Work instruction: Where a line holds the word "will", copy that line from the data below.

Task inputs:
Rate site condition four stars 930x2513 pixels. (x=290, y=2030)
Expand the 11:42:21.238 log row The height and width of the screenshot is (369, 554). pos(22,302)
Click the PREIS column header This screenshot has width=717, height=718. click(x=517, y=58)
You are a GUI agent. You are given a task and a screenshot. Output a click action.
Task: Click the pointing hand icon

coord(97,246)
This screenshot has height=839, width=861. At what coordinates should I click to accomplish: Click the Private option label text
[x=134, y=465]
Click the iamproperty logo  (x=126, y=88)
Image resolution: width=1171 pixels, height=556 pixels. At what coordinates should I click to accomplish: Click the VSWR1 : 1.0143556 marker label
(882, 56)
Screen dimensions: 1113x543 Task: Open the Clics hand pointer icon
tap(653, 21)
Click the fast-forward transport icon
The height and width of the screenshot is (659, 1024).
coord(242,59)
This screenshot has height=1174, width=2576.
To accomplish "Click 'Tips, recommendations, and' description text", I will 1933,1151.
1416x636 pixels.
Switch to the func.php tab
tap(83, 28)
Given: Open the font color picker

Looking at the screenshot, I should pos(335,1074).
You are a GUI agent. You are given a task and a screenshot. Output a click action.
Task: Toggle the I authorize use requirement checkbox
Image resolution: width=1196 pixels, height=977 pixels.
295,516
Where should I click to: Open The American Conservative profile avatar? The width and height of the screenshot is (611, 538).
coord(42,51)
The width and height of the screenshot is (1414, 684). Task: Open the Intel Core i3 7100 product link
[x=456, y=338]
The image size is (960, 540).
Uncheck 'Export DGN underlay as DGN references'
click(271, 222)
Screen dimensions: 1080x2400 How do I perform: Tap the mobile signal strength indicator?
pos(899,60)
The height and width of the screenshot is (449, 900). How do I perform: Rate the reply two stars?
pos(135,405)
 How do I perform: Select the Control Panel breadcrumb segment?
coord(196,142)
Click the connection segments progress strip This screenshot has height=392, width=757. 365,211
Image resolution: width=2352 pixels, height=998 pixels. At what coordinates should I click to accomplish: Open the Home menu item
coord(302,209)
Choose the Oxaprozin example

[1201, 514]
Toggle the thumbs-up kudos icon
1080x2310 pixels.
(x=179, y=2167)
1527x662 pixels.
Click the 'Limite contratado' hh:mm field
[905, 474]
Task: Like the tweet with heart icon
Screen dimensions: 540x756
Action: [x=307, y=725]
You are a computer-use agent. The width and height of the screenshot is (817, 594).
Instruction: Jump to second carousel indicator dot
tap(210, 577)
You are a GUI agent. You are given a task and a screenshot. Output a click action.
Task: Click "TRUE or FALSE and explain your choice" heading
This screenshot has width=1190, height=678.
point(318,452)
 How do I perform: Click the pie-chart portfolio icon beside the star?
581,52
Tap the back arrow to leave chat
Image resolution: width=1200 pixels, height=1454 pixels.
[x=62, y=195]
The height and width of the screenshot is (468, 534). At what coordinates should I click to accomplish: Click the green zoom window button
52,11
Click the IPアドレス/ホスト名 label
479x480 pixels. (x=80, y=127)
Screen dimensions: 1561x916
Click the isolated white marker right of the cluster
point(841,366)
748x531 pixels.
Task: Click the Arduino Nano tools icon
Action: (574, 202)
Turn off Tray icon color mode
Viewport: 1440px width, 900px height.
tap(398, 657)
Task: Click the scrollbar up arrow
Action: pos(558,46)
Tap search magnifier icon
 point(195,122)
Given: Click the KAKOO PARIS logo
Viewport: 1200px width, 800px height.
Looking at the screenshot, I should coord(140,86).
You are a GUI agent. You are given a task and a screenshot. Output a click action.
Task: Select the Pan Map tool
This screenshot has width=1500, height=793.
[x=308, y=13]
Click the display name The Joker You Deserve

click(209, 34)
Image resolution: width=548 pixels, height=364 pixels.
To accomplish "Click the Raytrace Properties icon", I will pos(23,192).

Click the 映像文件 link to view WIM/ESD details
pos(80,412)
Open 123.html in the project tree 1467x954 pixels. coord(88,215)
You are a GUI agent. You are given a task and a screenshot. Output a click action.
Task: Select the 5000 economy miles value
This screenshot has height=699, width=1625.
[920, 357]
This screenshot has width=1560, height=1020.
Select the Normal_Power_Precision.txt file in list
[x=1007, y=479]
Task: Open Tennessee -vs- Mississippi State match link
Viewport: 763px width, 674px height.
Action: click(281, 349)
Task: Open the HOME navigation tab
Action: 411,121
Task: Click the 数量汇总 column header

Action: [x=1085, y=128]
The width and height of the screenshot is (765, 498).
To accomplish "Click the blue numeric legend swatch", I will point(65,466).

Result for this task:
To accomplish "Click 'Tips, recommendations, and' description text", I will 1933,1151.
To accomplish "Click the Raytrace Properties icon", I will pos(23,192).
To accomplish "Click the blue numeric legend swatch", I will point(65,466).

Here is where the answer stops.